◆ **PROBLEM STATEMENT**
The line that contains "Play Ilham Saidi's video" marks the start. Please set it down, with every later line of the data, exactly and without pictures.

Stored items:
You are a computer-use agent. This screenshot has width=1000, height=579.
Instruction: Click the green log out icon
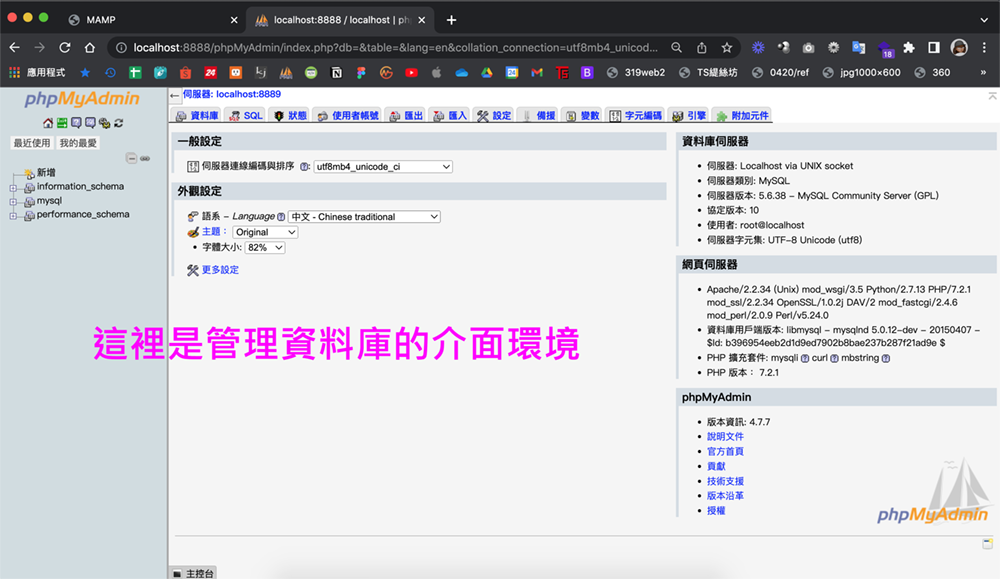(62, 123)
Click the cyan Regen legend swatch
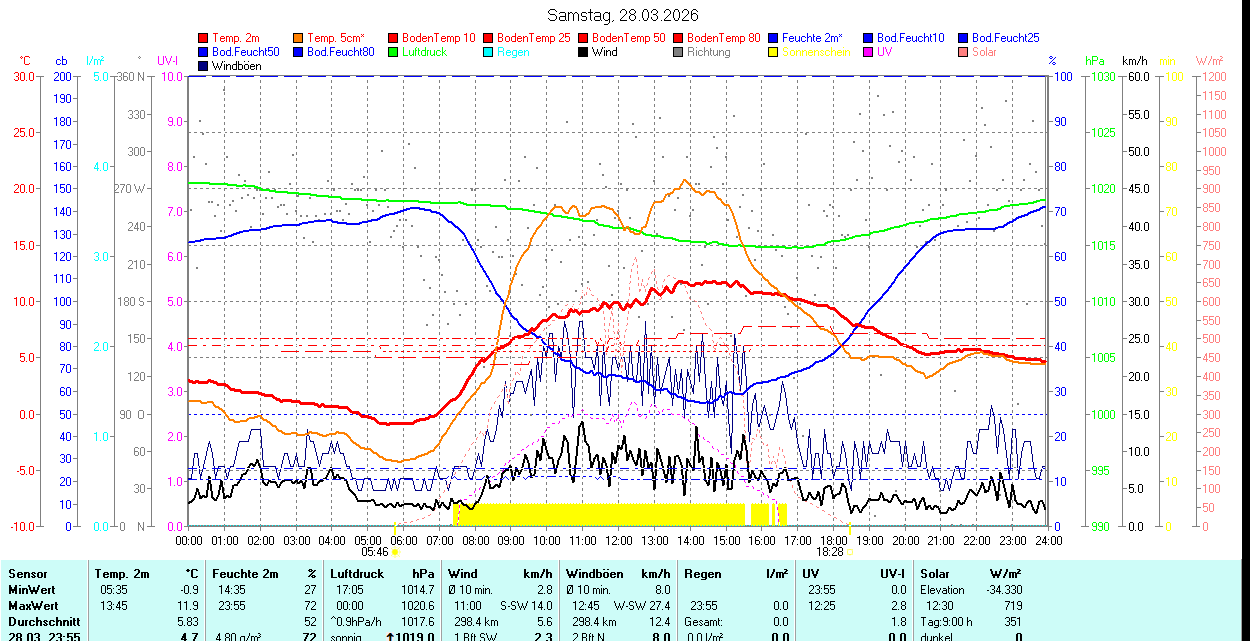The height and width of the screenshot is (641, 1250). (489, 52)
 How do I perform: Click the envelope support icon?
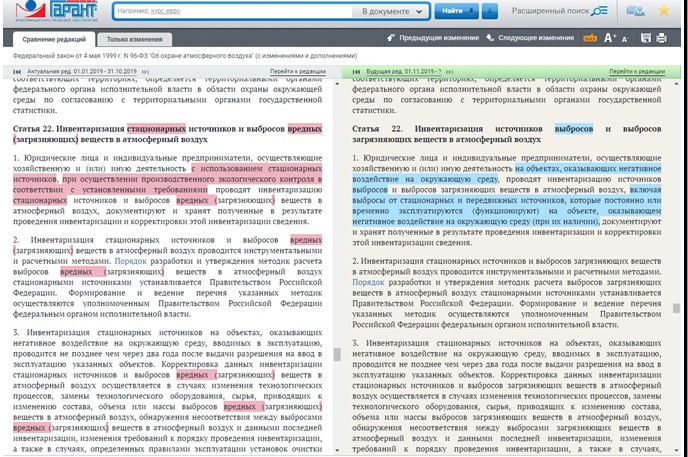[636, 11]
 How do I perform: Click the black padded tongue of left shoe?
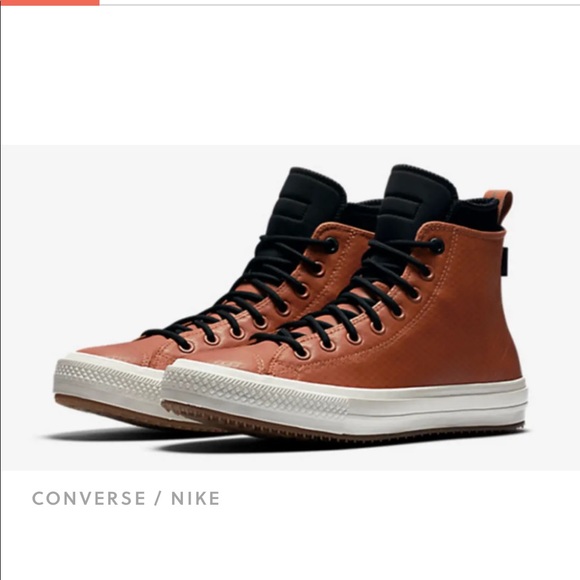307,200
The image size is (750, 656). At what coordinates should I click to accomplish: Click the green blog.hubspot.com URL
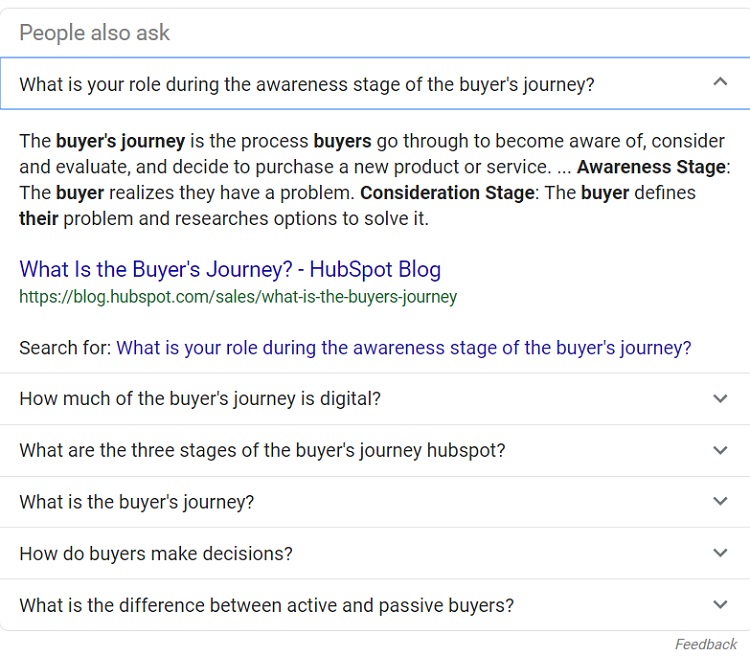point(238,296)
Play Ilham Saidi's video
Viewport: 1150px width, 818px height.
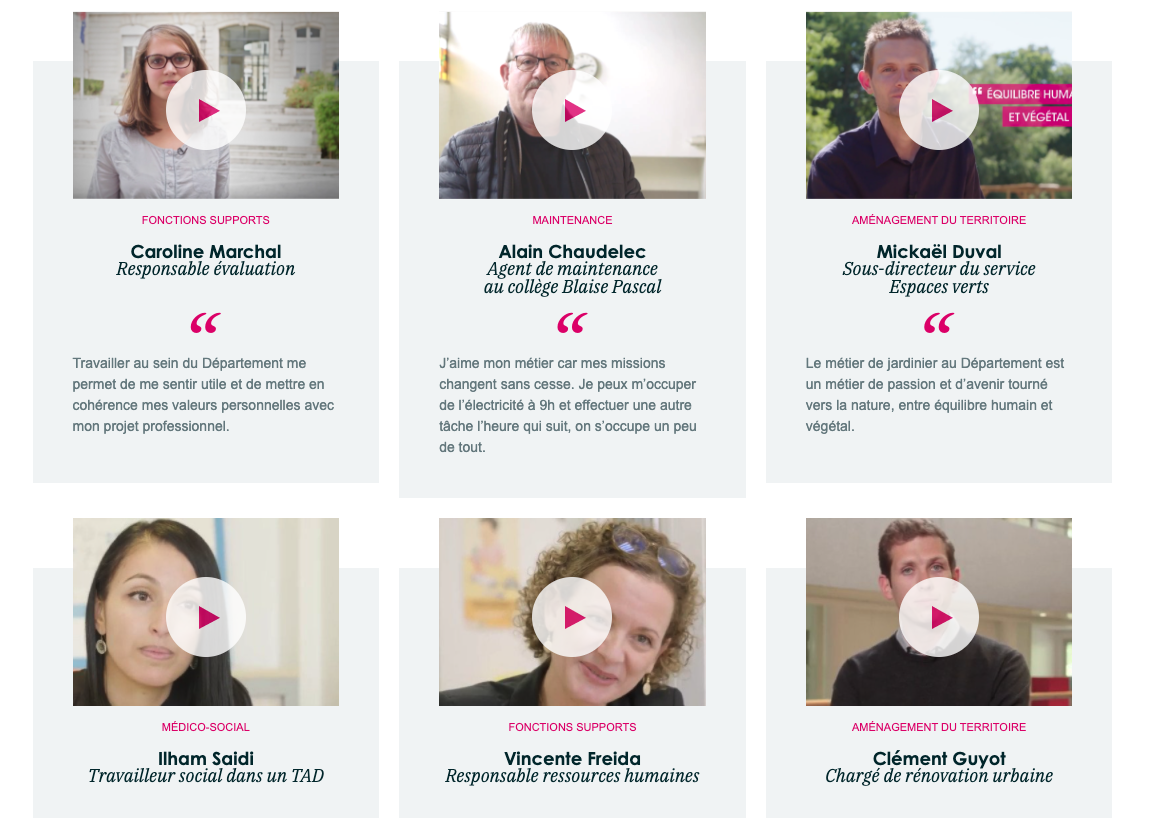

◆ **RESPONSE**
Play Ilham Saidi's video
Viewport: 1150px width, 818px height.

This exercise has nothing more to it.